Ray Traced Cosmos++ Movies
We are in the process of performing time-dependent radiative transfer on data from global, 3D, general relativistic MHD simulations of a tilted black hole accretion flow from the code Cosmos++. Using Geokerr, we compute photon orbits in a Kerr spacetime for a grid of rays, and solve the radiative transfer equation for desired emission and absorption coefficients in the region where the rays intersect the accretion flow. This creates a coordinate-independent observed image of the black hole. Repeating the procedure at many at many simulation time steps produces movies.

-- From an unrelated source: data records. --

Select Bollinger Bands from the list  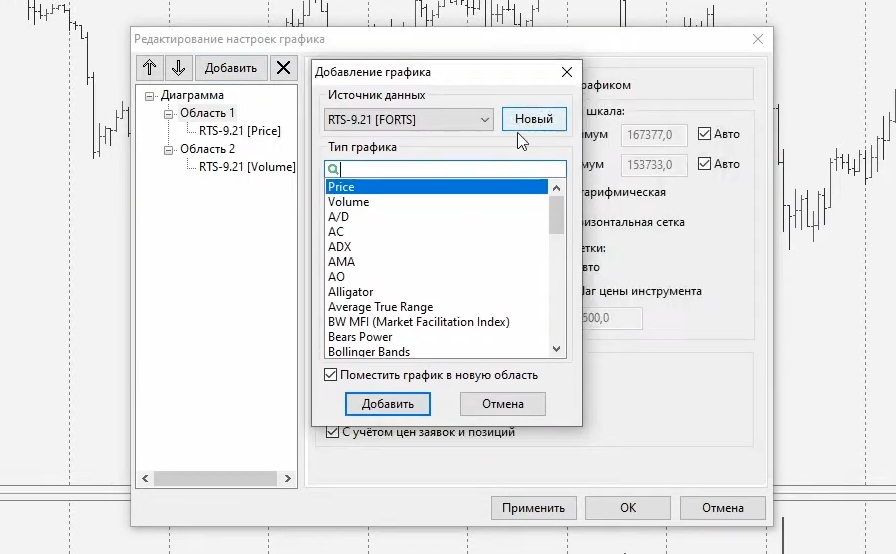click(369, 352)

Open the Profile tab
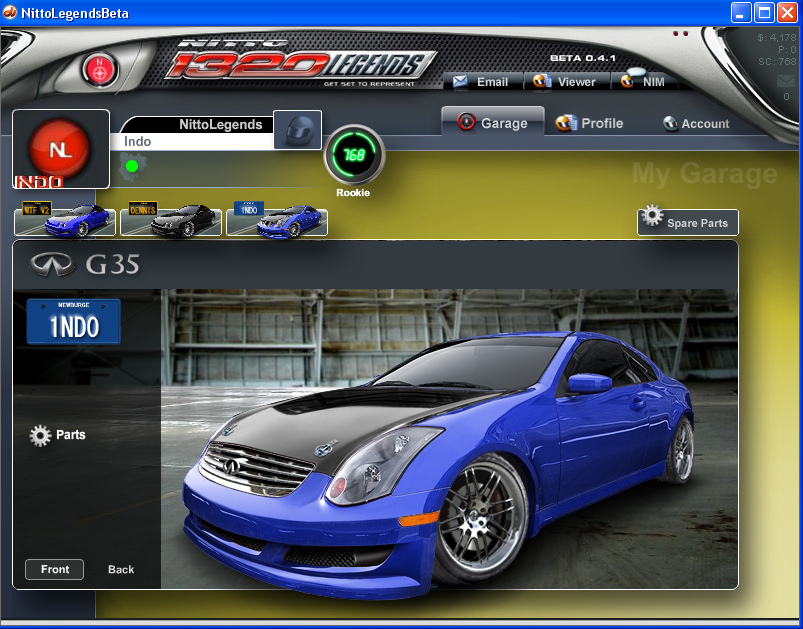(x=590, y=123)
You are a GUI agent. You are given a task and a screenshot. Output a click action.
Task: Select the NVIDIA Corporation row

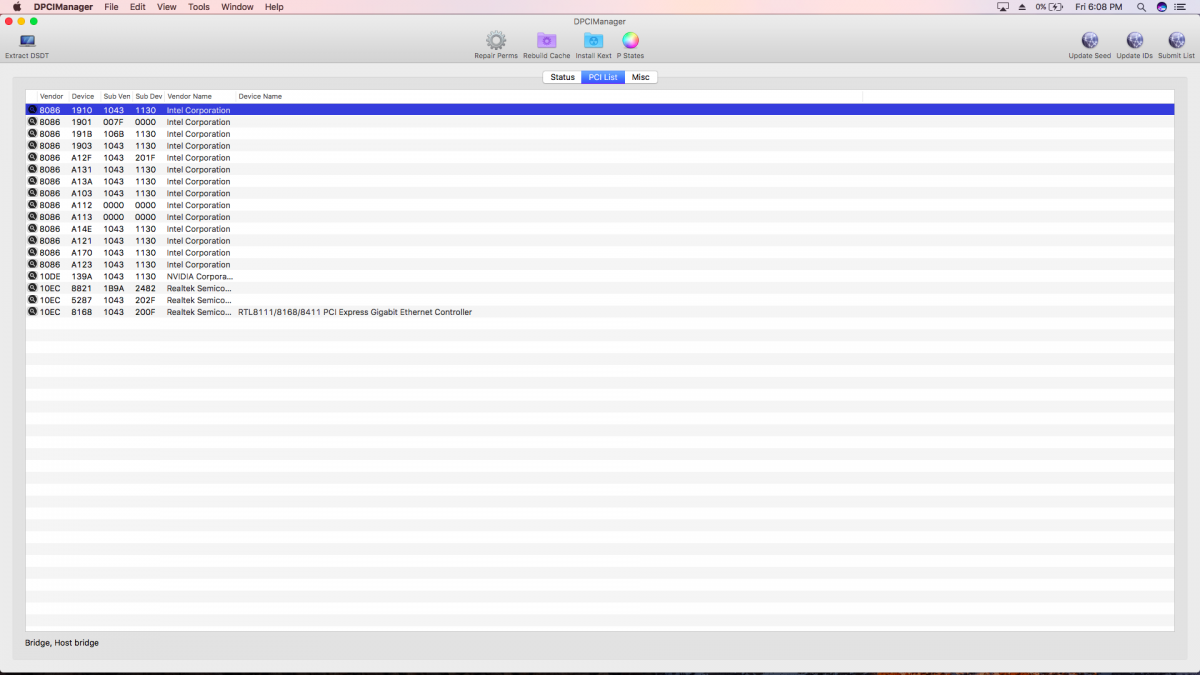tap(199, 276)
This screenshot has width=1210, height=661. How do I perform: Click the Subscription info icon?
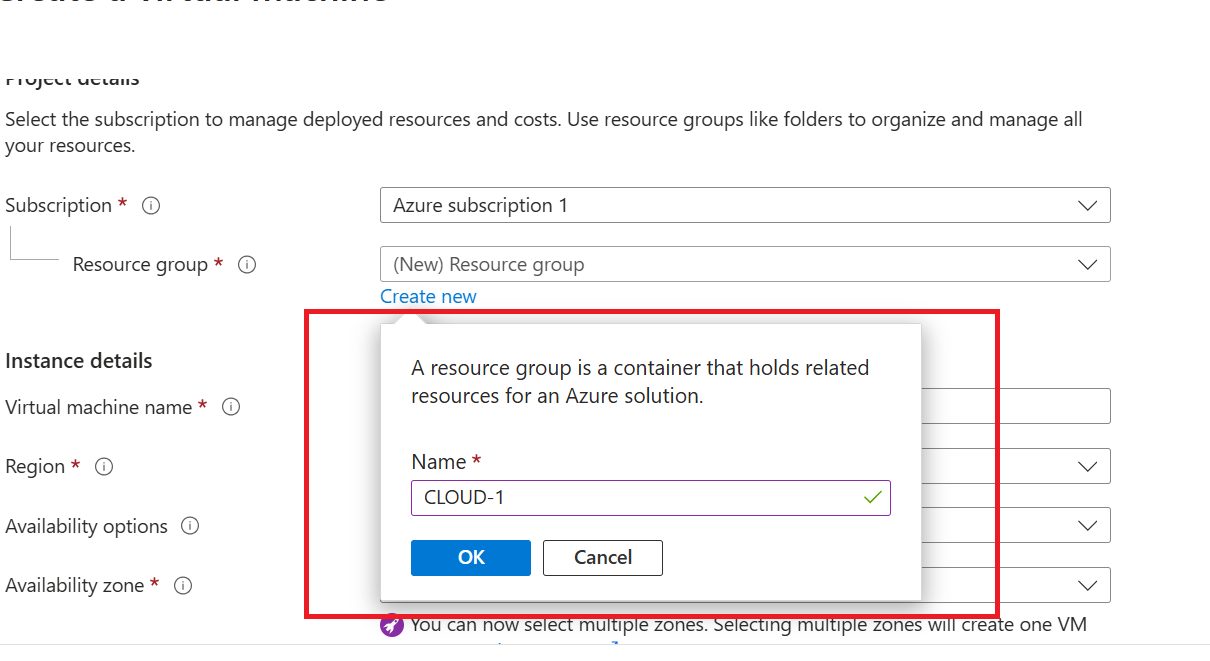point(151,206)
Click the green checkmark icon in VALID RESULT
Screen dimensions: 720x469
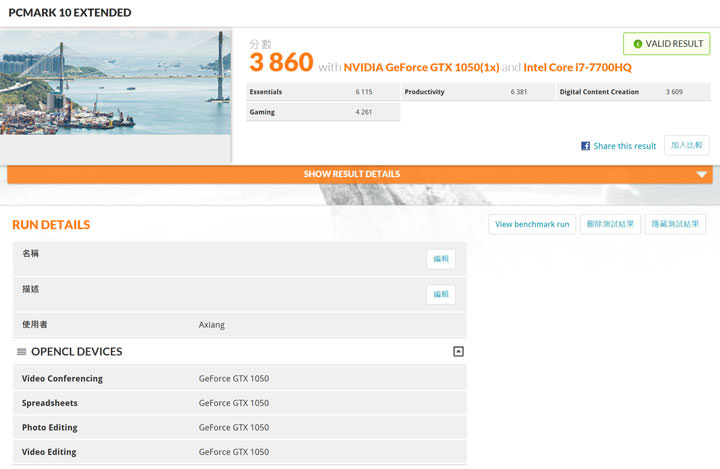[x=637, y=44]
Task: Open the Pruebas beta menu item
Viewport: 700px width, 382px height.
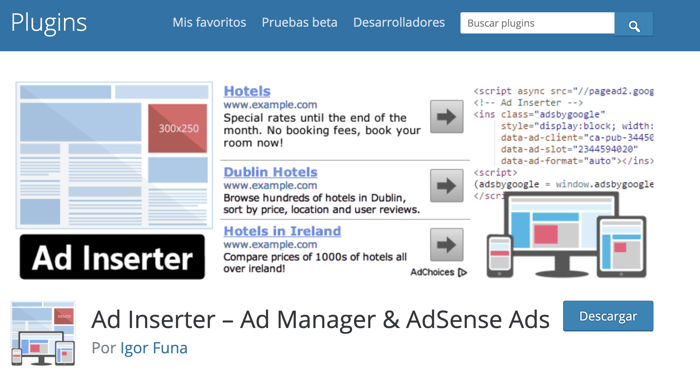Action: [300, 22]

This analysis has been carried out in full for two models thus far: optically thin line emission, with the emissivity proportional to the fluid mass density, and a model with emissivity proportional to rho*T.
Movies of optically thin line emission at two observer inclinations. The panel size is 50x40M for i=60 degrees and 50x50M for i=0.
[60 degrees] [0 degrees (face on)]
Here are the equivalent movies of the untilted simulation.
[60 degrees] [0 degrees (face on)]
Movies of the rho*T emissivity at two observer inclinations. The panel size is the same as before.
[60 degrees] [0 degrees (face on)]
Here are the equivalent movies of the untilted simulation.
[60 degrees] [0 degrees (face on)]
Next, we consider optically thin synchrotron emission for galactic center black hole parameters at four frequencies and two observer inclinations. The panel size is now 30M.
| 3 GHz | [60 degrees] | [0 degrees] | 30 GHz | [60 degrees] | [0 degrees] |
| 300 GHz | [60 degrees] | [0 degrees] |
| 3000 GHz | [60 degrees] | [0 degrees] |
Finally, some of this preliminary work was presented as a poster (ppt pdf) at the 213th AAS Meeting in Long Beach.